Pas facile pour lui de mettre des mots sur ce qu’il ressent. Il n’a pas non plus la même notion du temps. Pour lui, une journée et une semaine, ce n’est guère différent

Les loulous peuvent réagir de manières différentes ;

Certains vont pleurer ; En effet le trop plein d’émotions accumulées pendant la séparation ressort à ce moment-là. Loulou  a dû gérer le manque de vous, les conflits éventuels avec les copains, la fatigue, la frustration, l’absence de repères….Il a pris sur lui, a fait des câlins aux professionnels, a sa grand-mère, a vu le visage de sa maman sur Facetime sans sentir son odeur et sa peau, a pris un peu plus sa tétine et son doudou qu’à la maison, mais, quand vous revenez, il peut déverser toutes ses émotions sur la personne qu’il aime le plus et qui le comprend le mieux : vous.

Ça vous rappelle quelqu’un ? Et oui, ils font comme nous, quand Josiane nous a un peu saoulé au travail avec ses cancans de bureaux, on inspire, on souffle, on inspire, on souffle et le soir, on déverse nos sentiments sur l’homme à la maison.

Certains enfants vont, au contraire, partir en courant, continuer à jouer, monter sur une table, taper un copain….

Et oui, vous faites irruption dans un monde où vous n’êtes pas le centre de son attention et peut-être, en plus, au milieu d’une méga construction de Legos… Quel choc pour lui ! Alors pourquoi ne pas vous asseoir, lui laisser le temps de finir son jeu, prendre le temps de l’observer dans cet environnement qui est le sien et lui donner ce temps des retrouvailles ?

Il sera  fier de vous montrer son activité et de vous faire entrer un peu dans son monde.

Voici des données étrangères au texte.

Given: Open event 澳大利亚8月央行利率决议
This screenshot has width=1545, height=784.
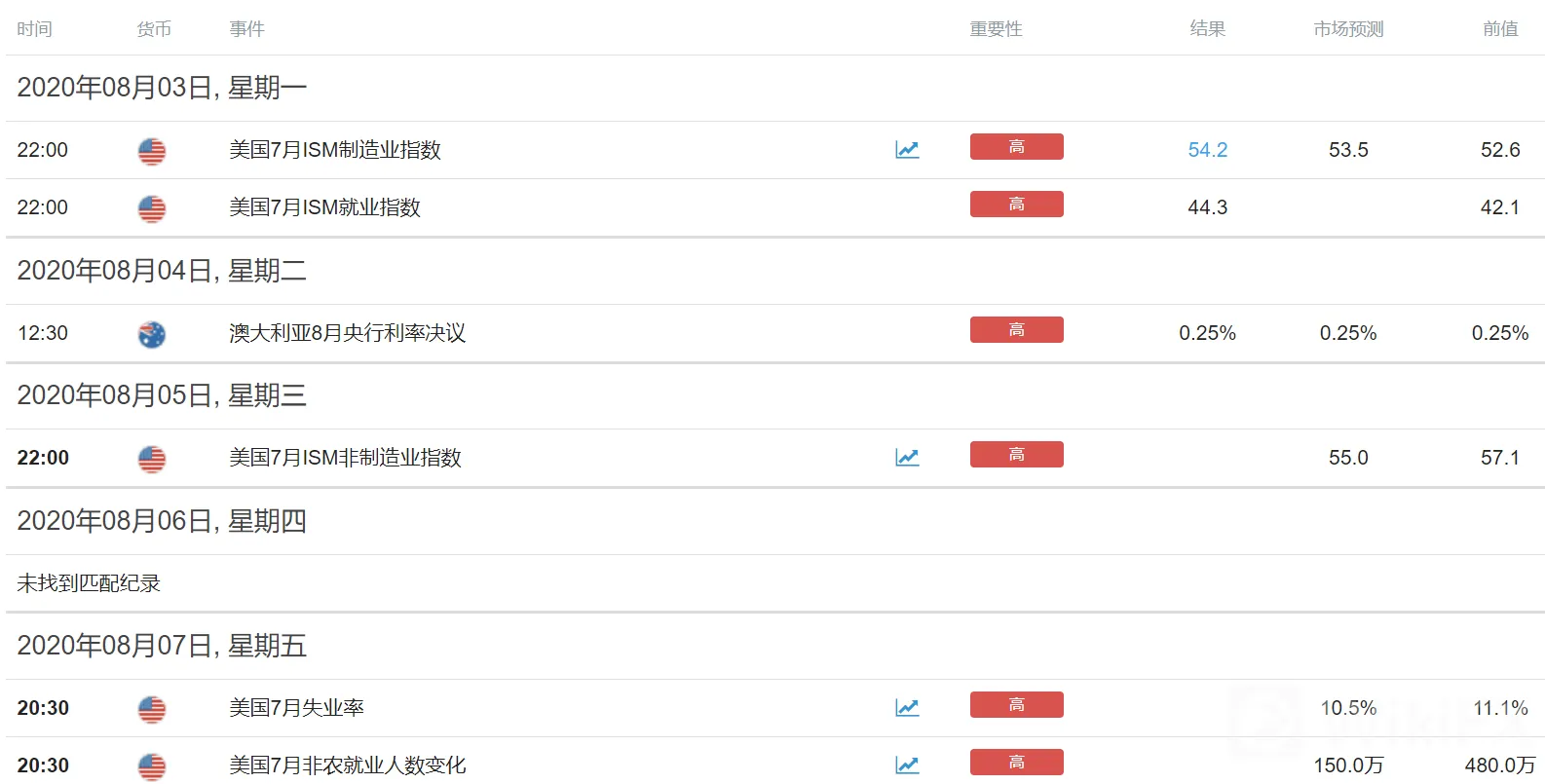Looking at the screenshot, I should click(x=348, y=333).
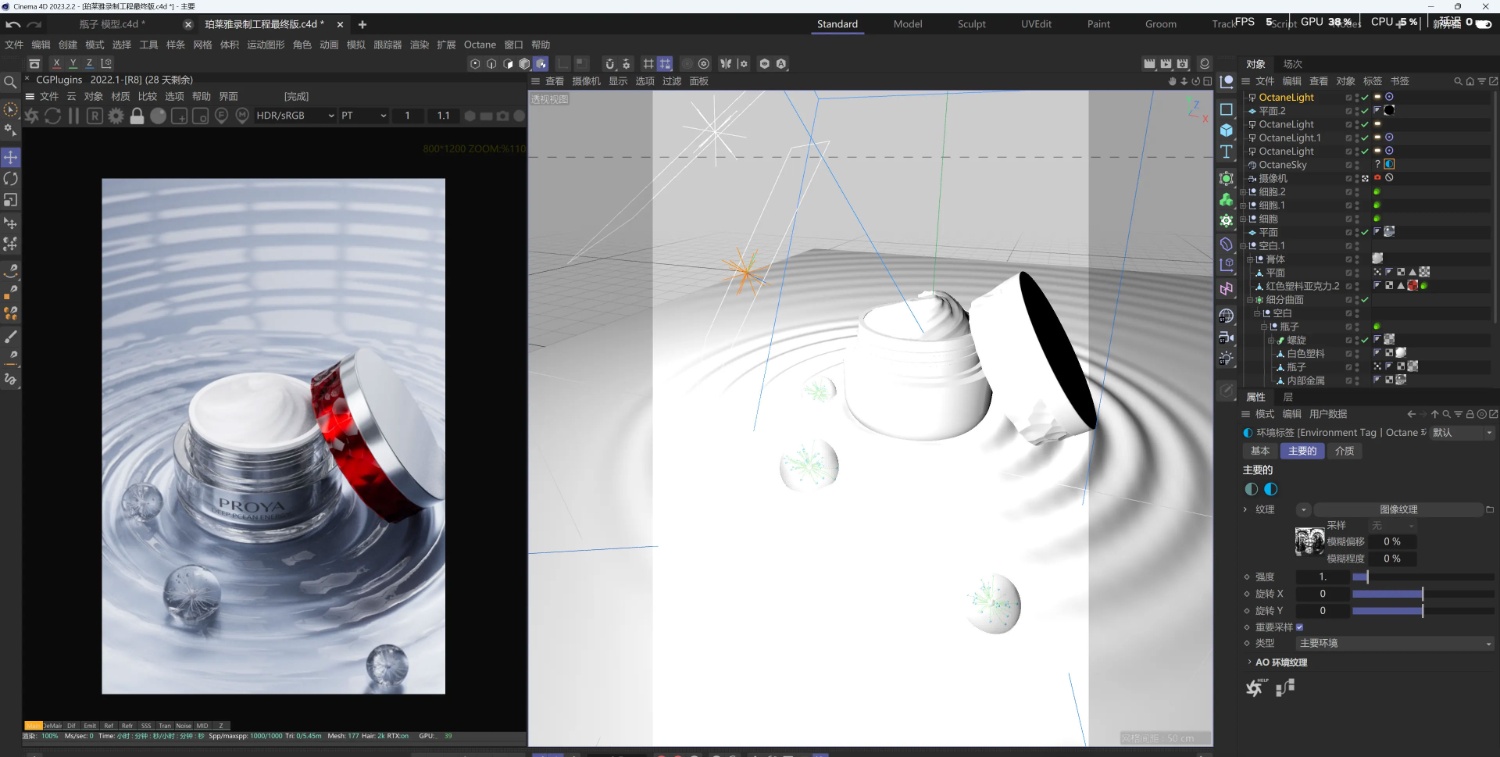
Task: Pause the Octane live render
Action: point(73,116)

Et demandez vous une chose, vous souhaitez un bisou mais lui veut il la même chose à l’instant T ?

Quoique déstabilisantes (et parfois vexantes) ces attitudes ne sont, encore une fois, que l’expression d’un ensemble de sentiments accumulés tout au long de cette période : joie, frustration, peur d’une autre séparation, excitation : cocktail de sentiments difficile à gérer pour le tout petit.

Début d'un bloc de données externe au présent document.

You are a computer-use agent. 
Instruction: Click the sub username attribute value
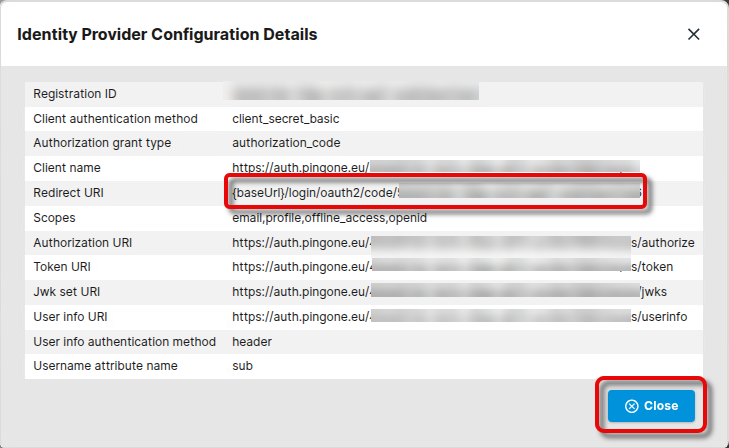point(242,366)
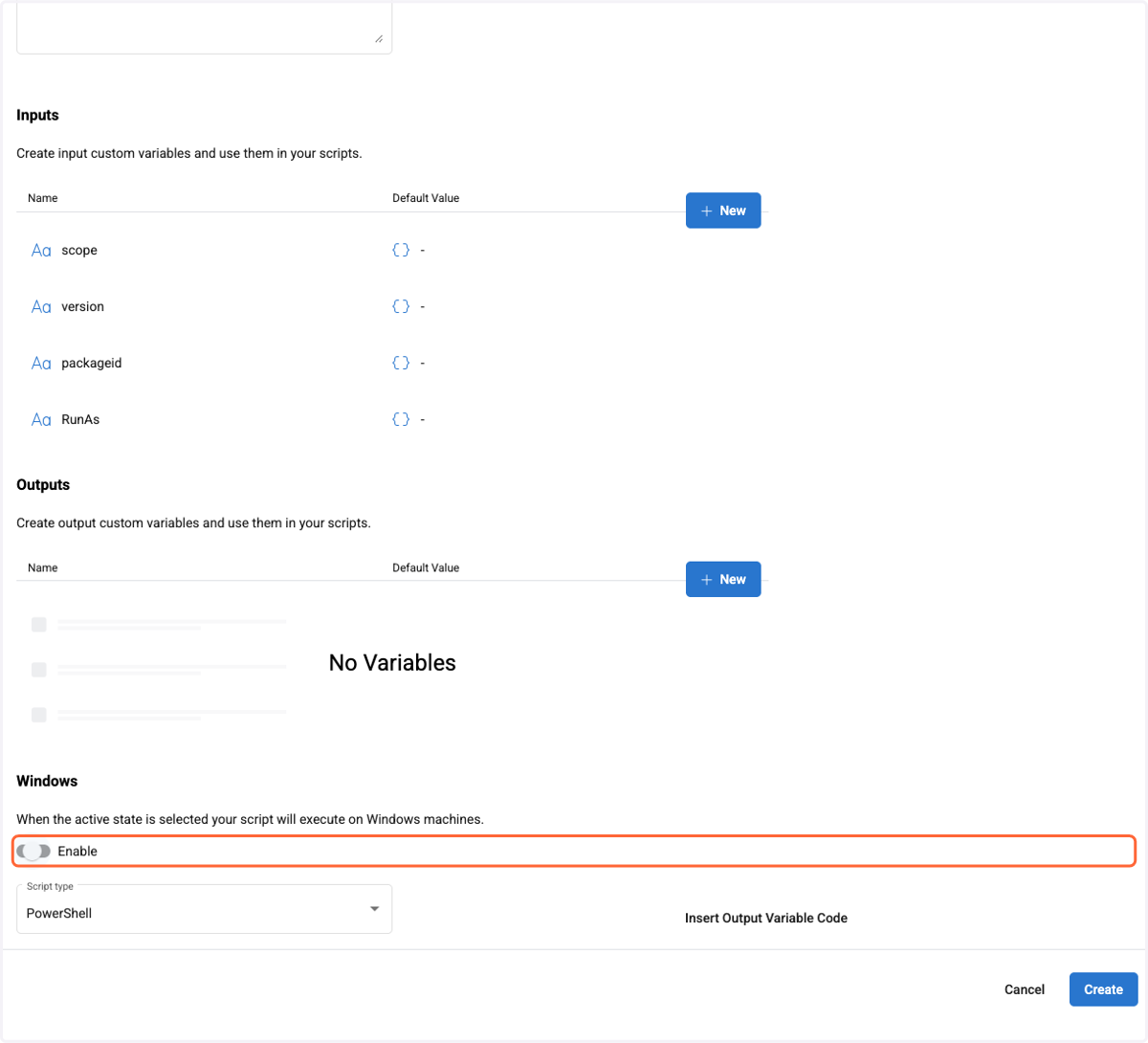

Et n’oubliez pas une chose, il faut une grande force intérieure et une bonne capacité d’anticipation pour gérer les transitions. Il faut des mots pour comprendre et exprimer ce que l’on ressent, Loulou ne les a pas encore, il ne peut pas vous dire :  » Papa, tu m’as manqué, c’était un truc de dingue  »

Alors, en attendant qu’il y arrive, prêtez-lui vos mots et racontez-lui votre journée, petit à petit, il prendra plaisir à faire de même.